Cookies are tiny notes a site leaves in your browser—name, value, and settings like expiration. Simple but powerful!

In our Blog app, a guest gets a cookie: visitor_id=guest456. It’s just an ID, not your life story—surprised? Remember that cookies are sent to server with every request, you want to keep them lean!

Let's check out how to read and write cookies in your server API route or page in NextJS. This API route gets and sets a cookie when a guest visits.

In NextJS we can use the next/headers package that exposes asynchronous value cookies. In non NextJS environment you would use a cookie package.
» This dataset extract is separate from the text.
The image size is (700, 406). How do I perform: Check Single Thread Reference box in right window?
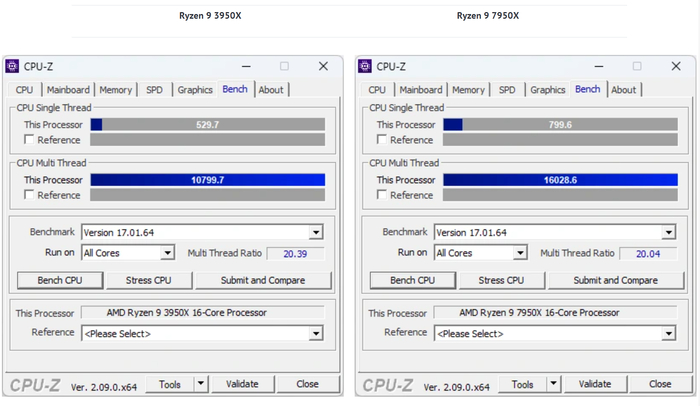click(x=382, y=140)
You can read cookies by name

When you write a cookie, you need to specify to which route in your app this cookie applies, as well as when the cookie expires. The expiration time is in seconds.

On client side, the situation is quite similar. his component sets a cookie client-side to filter posts by tag.

Here, we manually set the value of the prefs cookie setting its value to tag:tech and setting the expiration age. If you want to remove a cookie you simply set the expiration value to a negative number or 0.

Cookies are often the target of malicious attacks. If we store some sensitive information in them, we do not want hackers accessing them, for example, during the XSS attack! There fore cookies have several options that increase their security.

HttpOnly stops JavaScript—like document.cookie—from reading the cookie. In our Blog app, this protects session_id from XSS attacks where hackers inject scripts to steal it.

Secure ensures the cookie is sent only over HTTPS, encrypting it. For session_id, this stops snooping on unsecured Wi-Fi—skip in dev, enforce in production!

SameSite limits when cookies are sent. Strict blocks it from other sites’ requests—like fake forms—preventing CSRF in our admin login.